Publicaties
Imputation of genotypes with low-density chips and its effect on reliabilty of direct genomic values in Dutch Holstein cattle
Mulder, H.A.; Calus, M.P.L.; Druet, T.; Schrooten, C.
Samenvatting
Genomic selection using 50,000 single nucleotide polymorphism (50k SNP) chips has been implemented in many dairy cattle breeding programs. Cheap, low-density chips make genotyping of a larger number of animals cost effective. A commonly proposed strategy is to impute low-density genotypes up to 50,000 genotypes before predicting direct genomic values (DGV). The objectives of this study were to investigate the accuracy of imputation for animals genotyped with a low-density chip and to investigate the effect of imputation on reliability of DGV. Low-density chips contained 384, 3,000, or 6,000 SNP. The SNP were selected based either on the highest minor allele frequency in a bin or the middle SNP in a bin, and DAGPHASE, CHROMIBD, and multivariate BLUP were used for imputation. Genotypes of 9,378 animals were used, from which approximately 2,350 animals had deregressed proofs. Bayesian stochastic search variable selection was used for estimating SNP effects of the 50k chip. Imputation accuracies and imputation error rates were poor for low-density chips with 384 SNP. Imputation accuracies were higher with 3,000 and 6,000 SNP. Performance of DAGPHASE and CHROMIBD was very similar and much better than that of multivariate BLUP for both imputation accuracy and reliability of DGV. With 3,000 SNP and using CHROMIBD or DAGPHASE for imputation, 84 to 90% of the increase in DGV reliability using the 50k chip, compared with a pedigree index, was obtained.
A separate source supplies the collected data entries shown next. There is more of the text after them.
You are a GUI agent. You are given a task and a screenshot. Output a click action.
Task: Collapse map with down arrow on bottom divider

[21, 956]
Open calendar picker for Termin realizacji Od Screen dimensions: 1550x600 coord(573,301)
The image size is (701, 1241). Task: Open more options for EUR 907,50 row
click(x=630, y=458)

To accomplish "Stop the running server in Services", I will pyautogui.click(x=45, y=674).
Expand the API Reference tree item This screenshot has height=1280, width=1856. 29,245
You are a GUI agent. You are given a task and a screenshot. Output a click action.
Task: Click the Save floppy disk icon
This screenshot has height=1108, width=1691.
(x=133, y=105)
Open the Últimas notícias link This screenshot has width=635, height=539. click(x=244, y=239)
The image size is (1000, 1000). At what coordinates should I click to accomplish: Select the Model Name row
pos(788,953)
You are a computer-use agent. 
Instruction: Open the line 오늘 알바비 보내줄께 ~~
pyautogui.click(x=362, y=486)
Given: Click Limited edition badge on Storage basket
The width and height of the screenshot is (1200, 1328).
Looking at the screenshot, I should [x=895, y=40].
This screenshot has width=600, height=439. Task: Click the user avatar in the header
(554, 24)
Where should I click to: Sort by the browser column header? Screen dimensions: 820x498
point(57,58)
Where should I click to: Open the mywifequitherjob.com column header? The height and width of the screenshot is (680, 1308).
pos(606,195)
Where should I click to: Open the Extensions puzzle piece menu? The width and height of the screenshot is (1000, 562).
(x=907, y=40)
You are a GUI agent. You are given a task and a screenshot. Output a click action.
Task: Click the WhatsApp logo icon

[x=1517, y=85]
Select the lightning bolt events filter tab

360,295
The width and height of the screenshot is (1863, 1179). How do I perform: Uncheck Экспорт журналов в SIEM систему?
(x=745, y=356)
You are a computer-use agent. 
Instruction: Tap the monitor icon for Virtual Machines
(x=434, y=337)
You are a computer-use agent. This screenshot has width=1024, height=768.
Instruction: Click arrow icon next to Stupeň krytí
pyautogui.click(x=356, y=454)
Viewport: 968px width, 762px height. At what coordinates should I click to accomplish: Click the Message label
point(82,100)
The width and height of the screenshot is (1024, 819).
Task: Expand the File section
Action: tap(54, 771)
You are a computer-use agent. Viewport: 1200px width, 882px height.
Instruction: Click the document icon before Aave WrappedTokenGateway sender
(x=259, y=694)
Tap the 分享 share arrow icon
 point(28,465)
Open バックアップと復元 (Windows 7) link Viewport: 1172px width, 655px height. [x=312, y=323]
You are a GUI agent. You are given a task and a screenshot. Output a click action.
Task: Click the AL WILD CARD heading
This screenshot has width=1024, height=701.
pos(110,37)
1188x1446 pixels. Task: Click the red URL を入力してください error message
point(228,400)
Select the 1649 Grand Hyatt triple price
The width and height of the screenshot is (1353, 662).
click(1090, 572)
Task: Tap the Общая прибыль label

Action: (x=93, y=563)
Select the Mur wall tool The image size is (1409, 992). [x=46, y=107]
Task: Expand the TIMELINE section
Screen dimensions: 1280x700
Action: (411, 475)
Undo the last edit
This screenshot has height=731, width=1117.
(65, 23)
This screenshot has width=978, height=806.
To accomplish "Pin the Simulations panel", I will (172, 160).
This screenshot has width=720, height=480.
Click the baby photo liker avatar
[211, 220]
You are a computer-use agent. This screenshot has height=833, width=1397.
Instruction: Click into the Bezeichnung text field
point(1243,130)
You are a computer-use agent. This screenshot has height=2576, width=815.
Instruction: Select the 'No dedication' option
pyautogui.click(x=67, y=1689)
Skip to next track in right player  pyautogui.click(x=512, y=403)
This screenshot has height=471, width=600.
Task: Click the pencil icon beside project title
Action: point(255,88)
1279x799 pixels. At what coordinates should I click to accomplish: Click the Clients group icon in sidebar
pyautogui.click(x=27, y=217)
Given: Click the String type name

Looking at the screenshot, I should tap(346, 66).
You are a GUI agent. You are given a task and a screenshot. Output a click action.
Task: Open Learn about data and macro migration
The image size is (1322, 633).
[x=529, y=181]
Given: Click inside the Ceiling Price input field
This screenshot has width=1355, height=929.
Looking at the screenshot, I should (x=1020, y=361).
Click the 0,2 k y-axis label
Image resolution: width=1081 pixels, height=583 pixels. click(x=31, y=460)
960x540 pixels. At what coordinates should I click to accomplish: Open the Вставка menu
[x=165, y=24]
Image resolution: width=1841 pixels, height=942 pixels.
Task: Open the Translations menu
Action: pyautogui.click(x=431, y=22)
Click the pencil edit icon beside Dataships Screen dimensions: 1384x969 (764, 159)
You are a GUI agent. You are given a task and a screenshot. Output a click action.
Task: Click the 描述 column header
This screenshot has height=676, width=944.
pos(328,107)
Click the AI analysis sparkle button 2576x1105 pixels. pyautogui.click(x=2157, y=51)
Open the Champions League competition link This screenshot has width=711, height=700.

With multivariate BLUP, the increase in reliability was only 40%. With 384 SNP, the reliability of DGV was lower than for a pedigree index, whereas with 6,000 SNP, about 93% of the increase in reliability of DGV based on the 50k chip was obtained when using DAGPHASE for imputation. Using genotype probabilities to predict gene content increased imputation accuracy and the reliability of DGV and is therefore recommended for applications of imputation for genomic prediction. A deterministic equation was derived to predict accuracy of DGV based on imputation accuracy, which fitted closely with the observed relationship. The deterministic equation can be used to evaluate the effect of differences in imputation accuracy on accuracy and reliability of DGV.